Taiwan’s foreign exchange reserves last month increased by US$1.85 billion from January, to a new record of US$543.33 billion, despite a slower growth from the previous three months, when the reserves increased by US$11.57 billion, US$16.51 billion and US$12.16 billion respectively, the central bank said on Friday.
Department of Foreign Exchange Director-General Tsai Chiung-min (蔡炯民) said that the slower increase was due to balanced supply and demand in the local foreign exchange market.
The central bank in the past few months took measures to slow the appreciation of the New Taiwan dollar against the US dollar, including buying the US currency, which boosted Taiwan’s foreign exchange reserves.
Photo: Bloomberg
Tsai did not comment on whether the central bank last month increased its US dollar buying, but said that Taiwan recorded a net fund outflow of about US$20 million last month, citing Financial Supervisory Commission (FSC) data.
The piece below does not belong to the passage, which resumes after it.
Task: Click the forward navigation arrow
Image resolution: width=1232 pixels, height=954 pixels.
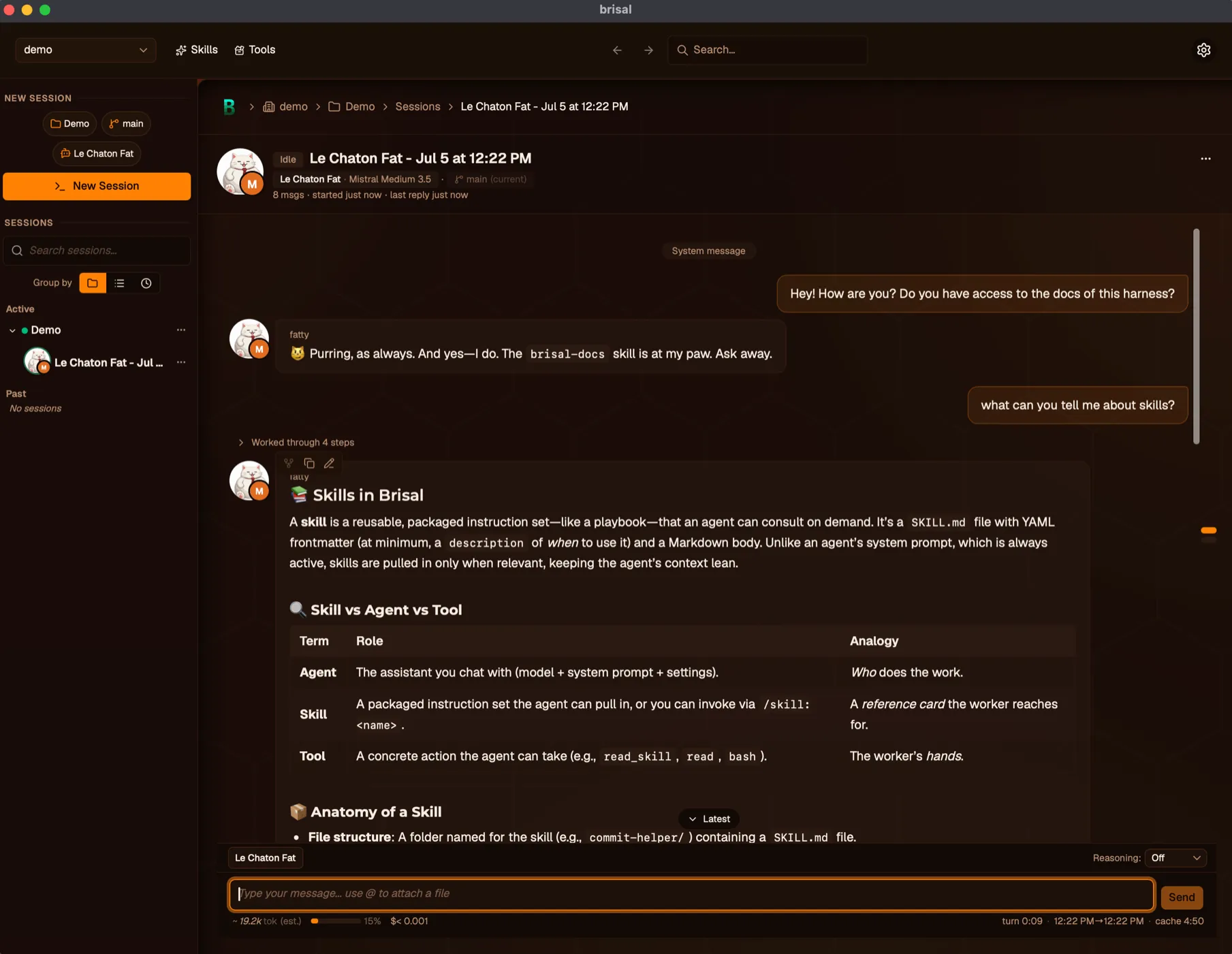Action: pyautogui.click(x=648, y=50)
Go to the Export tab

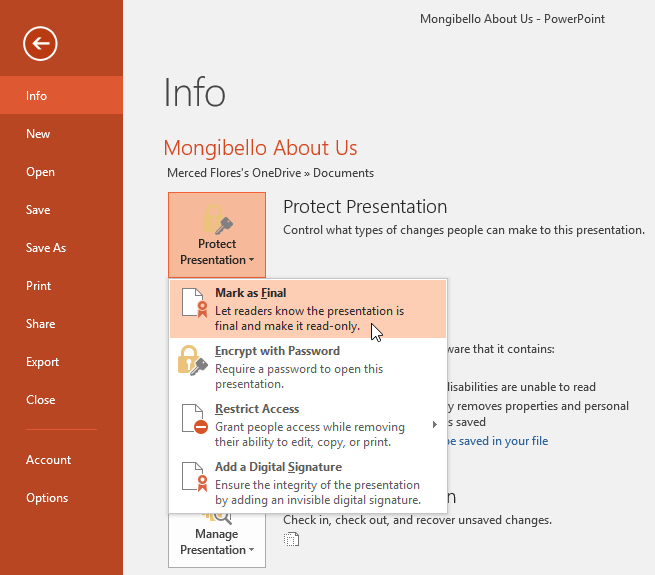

This indicated a supply-demand balance in the market as investors adjusted their portfolios, he said.
The increase in foreign exchange reserves was in part also due to higher returns from the bank’s investments, it said.
Other currencies in its investment portfolio appreciated against the US dollar, the central bank said.
Last month, the euro rose 0.5 percent against the greenback, the pound rose 2.07 percent, the Canadian dollar rose 2.13 percent, and the Australian dollar rose 2.72 percent, leading to a higher value of central bank reserves in those currencies in US dollar terms, the central bank said.
The value of foreign investor holdings in Taiwanese stocks, bonds and NT dollar-denominated deposits was US$670.3 billion last month, up US$24.6 billion from January, due to a strong local equity market, reflected in the TAIEX’s rise of 5.39 percent, it said.
Foreign investor holdings were equal to 123 percent of the central bank’s foreign exchange reserves, up from 119 percent in January, posting a new record, data showed.